The meeting did not end well. Before everyone going up the chain of command with a consensus, there would need to be more meetings. There was some muttering about agreeing to disagree. (Predictably, I sided with the group that had done the math, counting technicians and knowing how many troops you had for battle. Of course, there were statistics too, and an assumption this was not the time for anything new.) In the end, these were merely curious questions and answers, affecting no decisions. This Q&A was situational awareness, nothing more. Eventually, we finished constructing the Space Station with an average launch rate in those last years of about four launches per year. Predictably, the previous average had nowhere to go but down, caution being greater after the loss of Columbia, not less.

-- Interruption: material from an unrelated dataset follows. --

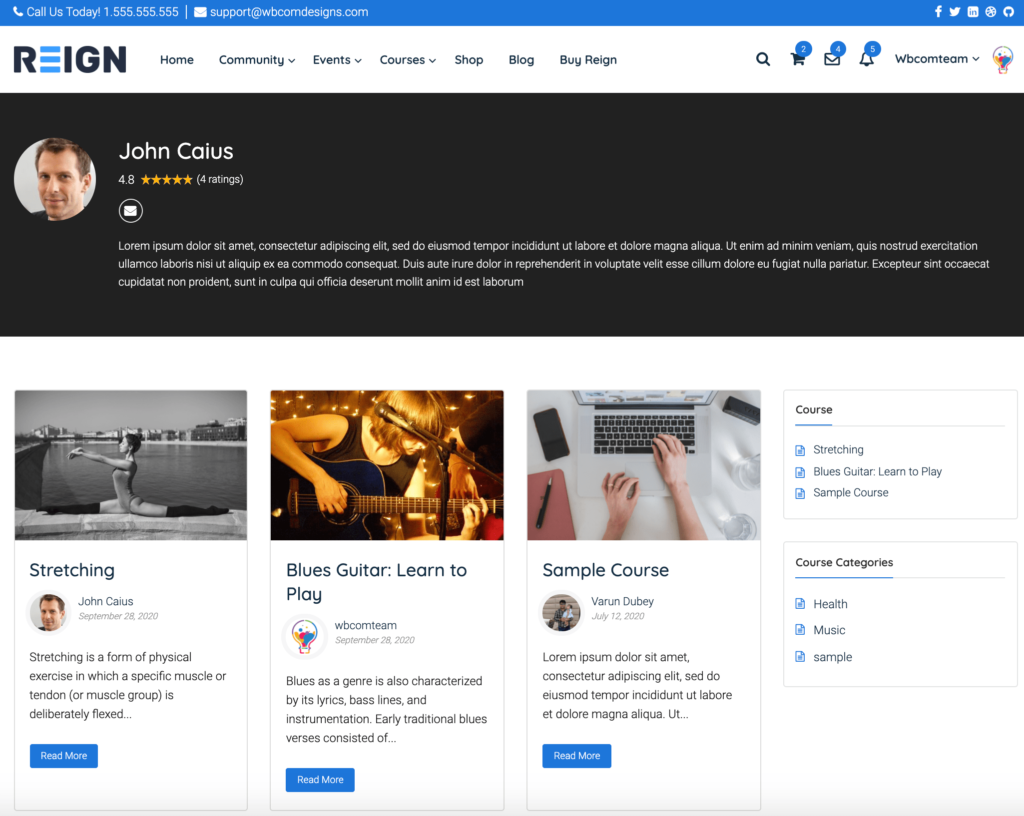Open the messages envelope icon with 4 unread
Screen dimensions: 1024x816
[x=832, y=59]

Creating a new rocket also inevitably estimates a specific effort, and as time and people are money, you get a cost per launch for the particular payload. Once upon a time, we see Pegasus, ironically one of the first “commercial” rockets. We also know where the NASA Space Launch System will end up more or less (a relatively straightforward calculation for a “no less than” value). These points are way above the trendline, for what that line is worth as the scatter starts below (in statistics, the “fit” is not too good.) We also see that even for reusable Falcons, with less payload as you carry extra propellant and legs to come back, we move far off the predictable line – only now down and in the right direction. LauncherOne and Electron have done this as well, where once the Pegasus resided.

More so, perhaps we should look at dollars-per-kg graphs as if they were vintage maps. There are ocean currents, continents, and islands. We look at small rockets to come or to the territory where large payloads enter the realm of only hundreds of dollars a kg. We should mark these areas as uncharted, and say “Here there be dragons.” One day we may think those old maps so quaint.